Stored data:
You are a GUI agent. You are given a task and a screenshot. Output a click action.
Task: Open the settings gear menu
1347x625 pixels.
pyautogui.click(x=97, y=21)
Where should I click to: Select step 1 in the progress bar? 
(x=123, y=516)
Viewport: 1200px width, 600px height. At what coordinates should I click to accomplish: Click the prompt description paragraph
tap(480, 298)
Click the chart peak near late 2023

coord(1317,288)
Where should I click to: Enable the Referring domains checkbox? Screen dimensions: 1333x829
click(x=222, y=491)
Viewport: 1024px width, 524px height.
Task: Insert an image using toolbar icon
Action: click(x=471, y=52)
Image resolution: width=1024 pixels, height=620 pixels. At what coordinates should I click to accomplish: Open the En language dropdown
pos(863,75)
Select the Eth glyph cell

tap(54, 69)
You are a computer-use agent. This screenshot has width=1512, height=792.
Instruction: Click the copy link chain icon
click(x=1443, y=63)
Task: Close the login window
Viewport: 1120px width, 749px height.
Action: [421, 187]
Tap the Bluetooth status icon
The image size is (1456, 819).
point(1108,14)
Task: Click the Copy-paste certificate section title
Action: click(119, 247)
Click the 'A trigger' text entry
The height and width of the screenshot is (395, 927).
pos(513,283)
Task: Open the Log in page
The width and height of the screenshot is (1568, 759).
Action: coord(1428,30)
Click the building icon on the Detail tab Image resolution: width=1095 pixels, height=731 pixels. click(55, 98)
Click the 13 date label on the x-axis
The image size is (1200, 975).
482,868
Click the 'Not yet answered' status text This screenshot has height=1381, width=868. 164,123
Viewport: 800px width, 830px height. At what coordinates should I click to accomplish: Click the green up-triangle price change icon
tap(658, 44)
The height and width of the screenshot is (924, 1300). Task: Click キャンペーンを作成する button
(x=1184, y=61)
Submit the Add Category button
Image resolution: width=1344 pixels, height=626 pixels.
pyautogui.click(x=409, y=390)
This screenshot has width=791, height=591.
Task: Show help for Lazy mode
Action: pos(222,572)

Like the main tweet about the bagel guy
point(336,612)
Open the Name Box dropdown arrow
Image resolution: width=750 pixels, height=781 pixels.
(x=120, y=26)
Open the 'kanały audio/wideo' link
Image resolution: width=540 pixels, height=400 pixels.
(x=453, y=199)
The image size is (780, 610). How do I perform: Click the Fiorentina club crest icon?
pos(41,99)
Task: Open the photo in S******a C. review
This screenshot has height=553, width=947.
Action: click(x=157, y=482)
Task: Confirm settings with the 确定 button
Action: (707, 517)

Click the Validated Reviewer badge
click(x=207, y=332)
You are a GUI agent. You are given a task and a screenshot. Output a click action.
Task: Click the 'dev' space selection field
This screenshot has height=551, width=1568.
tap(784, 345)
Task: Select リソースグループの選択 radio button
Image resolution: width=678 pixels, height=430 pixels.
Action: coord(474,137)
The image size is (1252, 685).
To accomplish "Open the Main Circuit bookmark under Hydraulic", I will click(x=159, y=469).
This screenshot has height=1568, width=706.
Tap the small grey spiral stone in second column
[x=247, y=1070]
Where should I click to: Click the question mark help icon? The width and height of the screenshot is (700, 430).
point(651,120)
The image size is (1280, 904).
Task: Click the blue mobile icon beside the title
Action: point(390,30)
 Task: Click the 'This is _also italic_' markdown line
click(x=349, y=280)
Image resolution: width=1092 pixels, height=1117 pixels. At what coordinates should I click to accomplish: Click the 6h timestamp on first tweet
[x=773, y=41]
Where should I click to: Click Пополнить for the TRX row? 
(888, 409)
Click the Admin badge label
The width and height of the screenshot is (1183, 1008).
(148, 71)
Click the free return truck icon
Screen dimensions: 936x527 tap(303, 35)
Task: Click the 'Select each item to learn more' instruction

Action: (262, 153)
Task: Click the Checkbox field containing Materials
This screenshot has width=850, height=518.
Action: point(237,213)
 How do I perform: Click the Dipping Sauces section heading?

§ EXERCISE OBJECTIVE: Beginning with the line above that contains "The height and width of the screenshot is (395, 927).", copy each line exactly up to and including the line that contains "Click the 13 date label on the x-axis", and go no further.

§ WRITTEN ANSWER:
The height and width of the screenshot is (395, 927).
pos(513,283)
Task: Open the Log in page
The width and height of the screenshot is (1568, 759).
Action: coord(1428,30)
Click the building icon on the Detail tab Image resolution: width=1095 pixels, height=731 pixels. click(55, 98)
Click the 13 date label on the x-axis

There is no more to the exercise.